Problem details - Copy out the entries below precisely; nothing is to be omitted.

Material shown -

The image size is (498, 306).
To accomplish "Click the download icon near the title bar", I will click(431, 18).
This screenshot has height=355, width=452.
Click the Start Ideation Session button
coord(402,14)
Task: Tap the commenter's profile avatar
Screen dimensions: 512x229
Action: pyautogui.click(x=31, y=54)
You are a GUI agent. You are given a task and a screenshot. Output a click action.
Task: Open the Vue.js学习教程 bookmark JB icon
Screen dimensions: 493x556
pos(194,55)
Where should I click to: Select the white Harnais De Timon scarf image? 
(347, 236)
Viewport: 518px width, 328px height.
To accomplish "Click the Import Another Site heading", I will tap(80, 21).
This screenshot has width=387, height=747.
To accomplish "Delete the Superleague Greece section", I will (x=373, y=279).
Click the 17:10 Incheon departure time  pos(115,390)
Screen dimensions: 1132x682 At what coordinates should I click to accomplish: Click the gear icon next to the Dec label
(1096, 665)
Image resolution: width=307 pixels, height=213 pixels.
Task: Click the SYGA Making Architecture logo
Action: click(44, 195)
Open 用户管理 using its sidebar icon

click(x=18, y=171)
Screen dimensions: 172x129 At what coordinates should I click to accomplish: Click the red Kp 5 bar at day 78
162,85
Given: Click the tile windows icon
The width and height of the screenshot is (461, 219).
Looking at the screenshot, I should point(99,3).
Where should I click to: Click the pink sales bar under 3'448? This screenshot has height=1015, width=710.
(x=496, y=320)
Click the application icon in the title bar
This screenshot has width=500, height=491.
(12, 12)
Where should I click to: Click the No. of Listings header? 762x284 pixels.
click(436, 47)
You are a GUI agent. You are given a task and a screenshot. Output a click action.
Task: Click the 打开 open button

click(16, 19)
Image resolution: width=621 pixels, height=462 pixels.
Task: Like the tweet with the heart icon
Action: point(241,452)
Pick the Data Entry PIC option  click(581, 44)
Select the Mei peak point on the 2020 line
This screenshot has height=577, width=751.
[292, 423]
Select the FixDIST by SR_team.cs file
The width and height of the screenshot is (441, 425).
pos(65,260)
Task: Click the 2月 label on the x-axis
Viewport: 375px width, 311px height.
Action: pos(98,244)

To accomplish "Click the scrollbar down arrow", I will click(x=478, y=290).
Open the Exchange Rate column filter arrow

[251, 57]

Solution to the problem -
The image size is (498, 306).
To accomplish "Click the download icon near the title bar", I will click(431, 18).
This screenshot has height=355, width=452.
Click the Start Ideation Session button
coord(402,14)
Task: Tap the commenter's profile avatar
Screen dimensions: 512x229
Action: pyautogui.click(x=31, y=54)
You are a GUI agent. You are given a task and a screenshot. Output a click action.
Task: Open the Vue.js学习教程 bookmark JB icon
Screen dimensions: 493x556
pos(194,55)
Where should I click to: Select the white Harnais De Timon scarf image? 
(347, 236)
Viewport: 518px width, 328px height.
To accomplish "Click the Import Another Site heading", I will tap(80, 21).
This screenshot has width=387, height=747.
To accomplish "Delete the Superleague Greece section", I will (x=373, y=279).
Click the 17:10 Incheon departure time  pos(115,390)
Screen dimensions: 1132x682 At what coordinates should I click to accomplish: Click the gear icon next to the Dec label
(1096, 665)
Image resolution: width=307 pixels, height=213 pixels.
Task: Click the SYGA Making Architecture logo
Action: click(44, 195)
Open 用户管理 using its sidebar icon

click(x=18, y=171)
Screen dimensions: 172x129 At what coordinates should I click to accomplish: Click the red Kp 5 bar at day 78
162,85
Given: Click the tile windows icon
The width and height of the screenshot is (461, 219).
Looking at the screenshot, I should point(99,3).
Where should I click to: Click the pink sales bar under 3'448? This screenshot has height=1015, width=710.
(x=496, y=320)
Click the application icon in the title bar
This screenshot has width=500, height=491.
(12, 12)
Where should I click to: Click the No. of Listings header? 762x284 pixels.
click(436, 47)
You are a GUI agent. You are given a task and a screenshot. Output a click action.
Task: Click the 打开 open button

click(16, 19)
Image resolution: width=621 pixels, height=462 pixels.
Task: Like the tweet with the heart icon
Action: point(241,452)
Pick the Data Entry PIC option  click(581, 44)
Select the Mei peak point on the 2020 line
This screenshot has height=577, width=751.
[292, 423]
Select the FixDIST by SR_team.cs file
The width and height of the screenshot is (441, 425).
pos(65,260)
Task: Click the 2月 label on the x-axis
Viewport: 375px width, 311px height.
Action: pos(98,244)

To accomplish "Click the scrollbar down arrow", I will click(x=478, y=290).
Open the Exchange Rate column filter arrow

[251, 57]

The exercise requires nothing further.